Mercati Usa – Cede l’indice delle small caps (-2,9%)

Ultima seduta di ottava particolarmente difficile a Wall Street che rischia un “venerdì nero”, ma riesce a contenere le perdite in un range compreso tra il punto ed i due punti percentuali, con l’eccezione del Russell 2000 che affonda, invece, del tre. Su molte small caps aleggia infatti lo spettro degli elevati tassi di interesse che pesano su società già molto indebitate.

La giornata era iniziata con un segno positivo, in scia al report del mercato del lavoro del mese di febbraio lievemente migliore delle attese, ma con il passare delle ore gli indici sono tornati sotto pressione sulla notizia della chiusura della Silicon Valley Bank, l’istituto di credito chiuso dall’autorità bancaria americana (FDIC) per manifesta insolvenza. Si tratta della sedicesima banca per asset del Paese e del più grosso fallimento bancario dal 2008.

Il Dow Jones ha perso l’1,1%, lo S&P500 l’1,4% ed il Nasdaq l’1,8%.

Tutti gli undici settori dello S&P500 hanno chiuso in rosso, con il finanziario in calo del 1,8% e l’immobiliare – il più penalizzato – del 3,3%.

L’ottava si è chiusa, invece, con lo S&P500 in calo del 4,5%, il più marcato dallo scorso settembre, portando il guadagno annuo ad un mero +0,6%. Il Dow Jones ha lasciato sul terreno il 4,4% ed è in rosso di oltre il tre per cento dal primo gennaio, mentre il Nasdaq ha perso il 4,7%, ma mantiene un progresso superiore al 6% nel 2023.

Tra i titoli più penalizzati Charles Schwab – la banca di trading online – la quale cede oltre l’undici per cento e quasi un quarto del suo valore nelle ultime tre sedute. In calo anche Gap (-6,3%), in scia ad una trimestrale deludente e stessa sorte anche per Oracle (-3%) in after hours.

Seconda seduta di forte rialzo per il VIX (+10%) in progresso di 2,2 punti a 24,9 ed al massimo degli ultimi tre mesi.

Forte terremoto sul mercato obbligazionario che subisce una sorta di “flight to safety” per le tensioni nel settore finanziario domestico.
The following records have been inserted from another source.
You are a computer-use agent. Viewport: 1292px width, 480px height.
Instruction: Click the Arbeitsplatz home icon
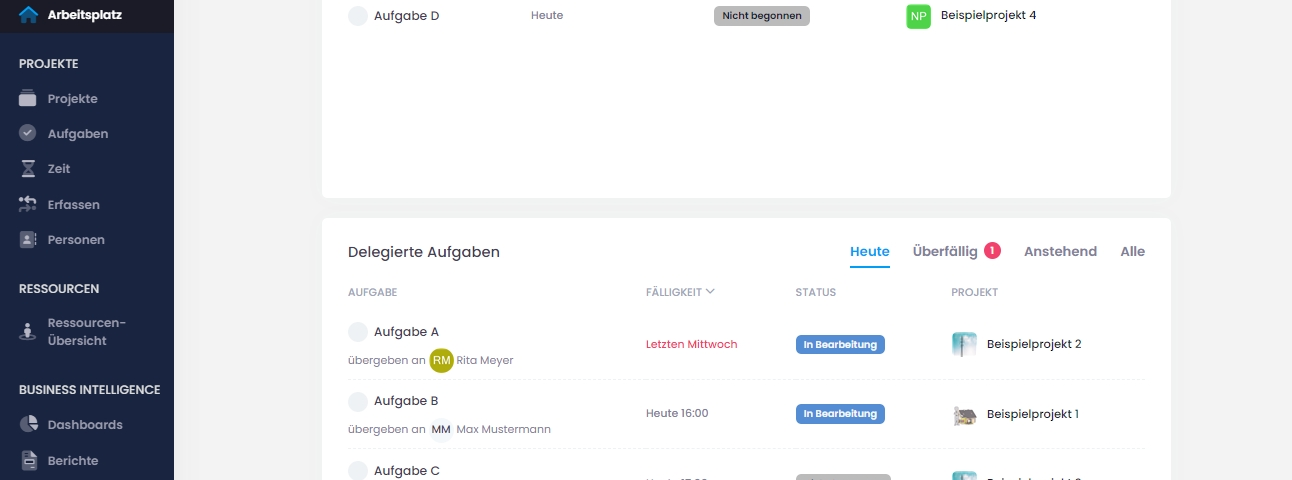pyautogui.click(x=28, y=15)
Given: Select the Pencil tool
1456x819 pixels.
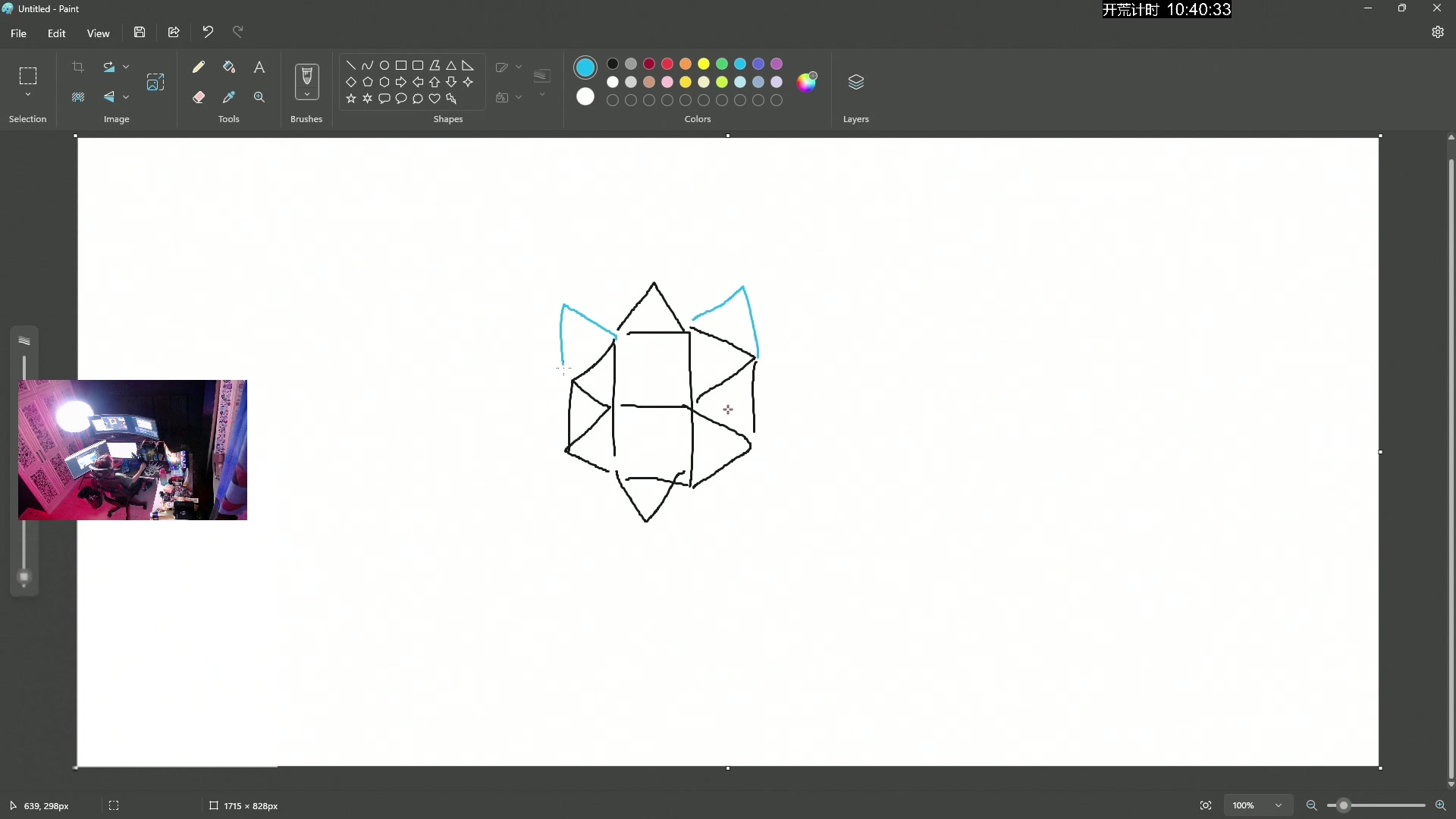Looking at the screenshot, I should tap(199, 67).
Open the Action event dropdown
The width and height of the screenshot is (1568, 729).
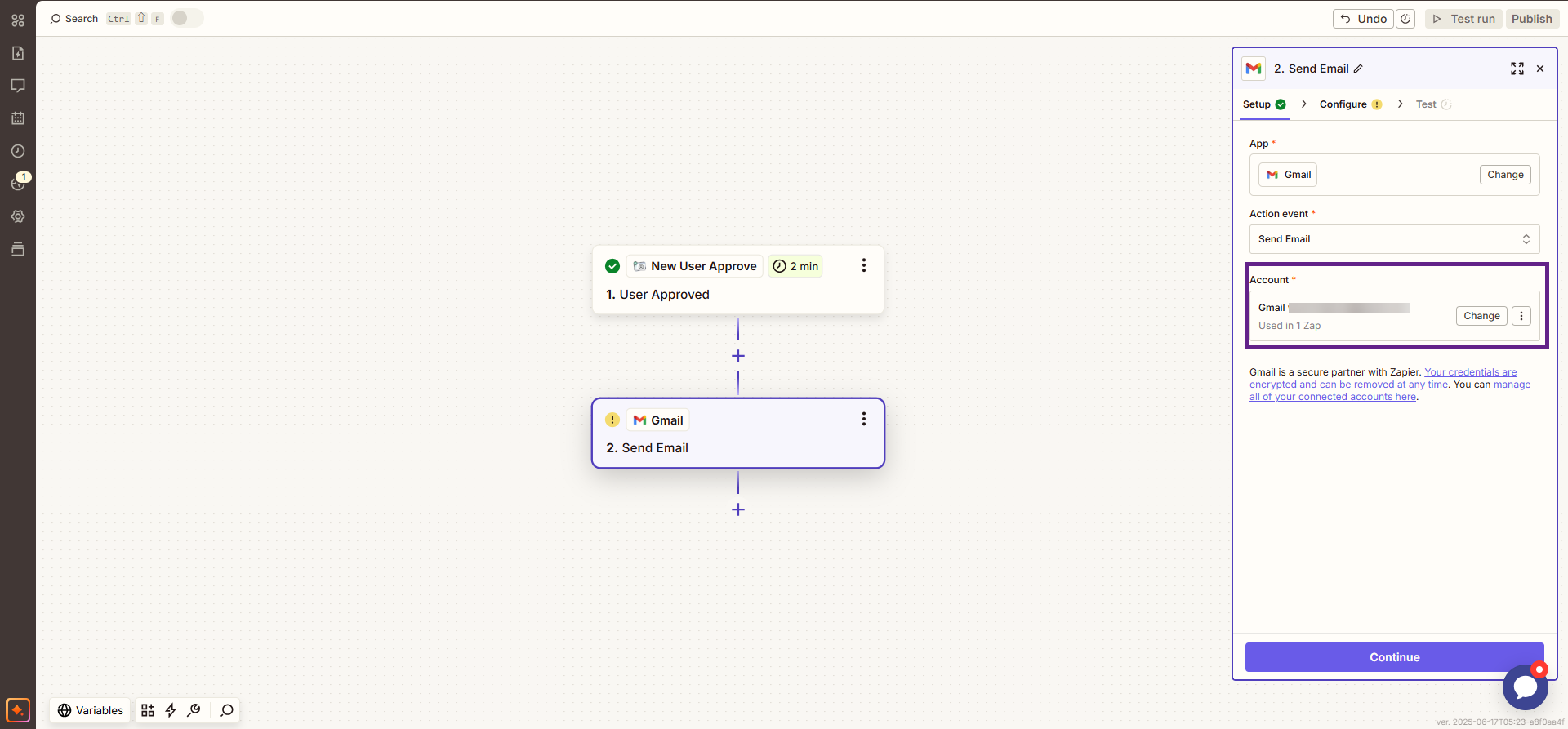point(1394,239)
I rendimenti si inabissano sulla parte lunga della curva dei tassi d’interesse con il Tbond che scivola di ventuno punti base al 3,70%.

Tra le materie prime, il petrolio (+1%) riesce ad interrompere la serie negativa di cinque sedute consecutive in calo, ribaltando una apertura in discesa e terminando a 76,5 dollari al barile.

Primo deciso rimbalzo anche per i due principali metalli preziosi – oro e argento – che rimbalzano entrambi del due per cento sfruttando sia il calo del dollaro che il momento di tensione sul settore finanziario.

Stesso percorso anche per le materie prime agricole con frumento in progresso di oltre il tre per cento ed il mais di quasi il due.

Sul mercato valutario il dollaro si indebolisce nei confronti dell’euro di quasi un’intera figura fino a 1,066.